WO2008071301A1 describes a method and a device for testing elevator systems.
WO2010089337A1 describes a device for carrying out a load test in an elevator system and a method for carrying out such a test.
WO2013068648A1 describes a method and a device for measuring a balance of an elevator and a method for balancing the elevator.
WO2021084012A1 discloses a car brake of an elevator system.
DE4311011A1 describes a method and a device for testing an elevator.
There may be a need, inter alia, for an improved device and method for measuring a force acting on a movable component of an elevator system. There may also be a need for an improved way to calibrate a load sensor of an elevator system. There may also be a need for an elevator system in which a method for measuring a force may be carried out.
Such a need may be met by a device, a method for measuring a force acting on a movable component of an elevator system, and an elevator system according to the advantageous embodiments defined and described in the description.

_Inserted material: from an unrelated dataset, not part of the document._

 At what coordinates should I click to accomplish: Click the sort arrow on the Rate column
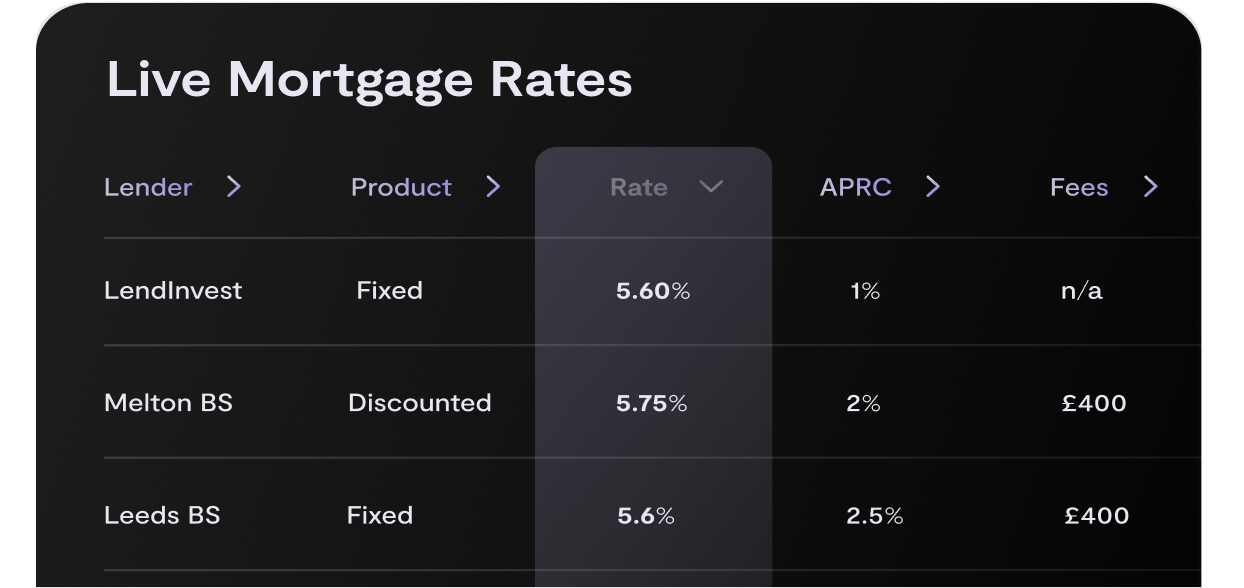pos(710,187)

With the approach presented herein the additional weight which is traditionally used to change the tensile force between the drive roller and the car, for example by means of lead blocks, is eliminated. Instead of the known additional weight in the car, one of the movable components is temporarily fixed, for example, to a rail system of the elevator system, and a tensile force in the suspension means is changed. The tensile force may also be reduced other than by the additional weight. During this process, a force resulting from the changed tensile force is measured at the fixed component.
A load sensor or force sensor on the car or counterweight may be calibrated using the measured force. Furthermore, a mass corresponding to an overload may be mimicked by the device, for example to carry out an integrity test of the elevator system.

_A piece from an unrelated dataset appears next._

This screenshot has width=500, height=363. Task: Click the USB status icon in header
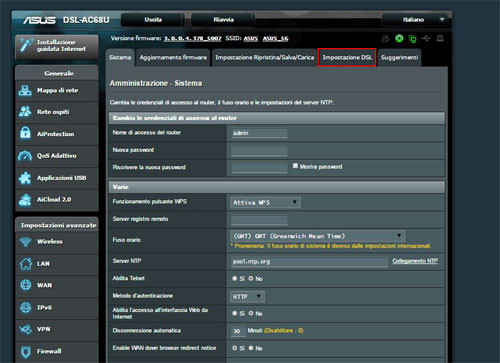426,38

By measuring the force acting on the fixed component, there is no need to provide and remove the additional weight or to load and unload the car with the additional weight. All that is required to measure the force is at least one easily transportable device presented herein that has a blocking arrangement and a measuring arrangement.
According to a first aspect of the invention, a device for an elevator system is presented, wherein the device has a blocking arrangement and a measuring arrangement, wherein the blocking arrangement is configured to connect (fasten) a movable component of the elevator system to a rail system of the elevator system and/or to support it on the rail system, wherein the measuring arrangement is configured to map a force transferred from the movable component into the rail system as a force value.
According to a second aspect of the invention, a method for measuring a force acting on at least one counterweight and/or a car of an elevator system is presented, wherein the elevator system comprises at least one elevator controller, a guide rail and at least one counterweight and a car, wherein the at least one counterweight is connected to the car via at least one suspension means, the method comprising the steps of:
According to a third aspect of the invention, an elevator system with at least one, preferably two, counterweight(s), a car and an elevator controller is presented, wherein the elevator controller is configured to connect to a device according to a first aspect of the invention and to carry out a method according to a second aspect of the invention.
A blocking arrangement may essentially completely prevent a movement of the at least one counterweight and/or the car along the guide rail, at least in one direction. The direction may, in particular, be a vertical direction. In this direction, the blocking arrangement may present an insurmountable obstacle for the movable component (at least one counterweight and/or the car). The blocking arrangement may transfer compressive forces and/or tensile forces exerted by the movable component into the rail system.
The blocking arrangement may have at least one hook to be inserted into a corresponding recess in the rail system. The hook may be inserted into the recess and moved along the recess until a contact surface of the hook abuts an edge of the recess. The force may be transferred into the rail system via the hook. The hook may allow for mounting and dismounting the device without tools. The rail system may have several matching recesses. The device may thus be attached at different positions of the rail system. The blocking arrangement may, in particular, have multiple hooks of the same type. Multiple hooks may be used to achieve redundancy and increase the operational reliability of the device. Also, multiple hooks allow for a greater force to be transferred into the rail system.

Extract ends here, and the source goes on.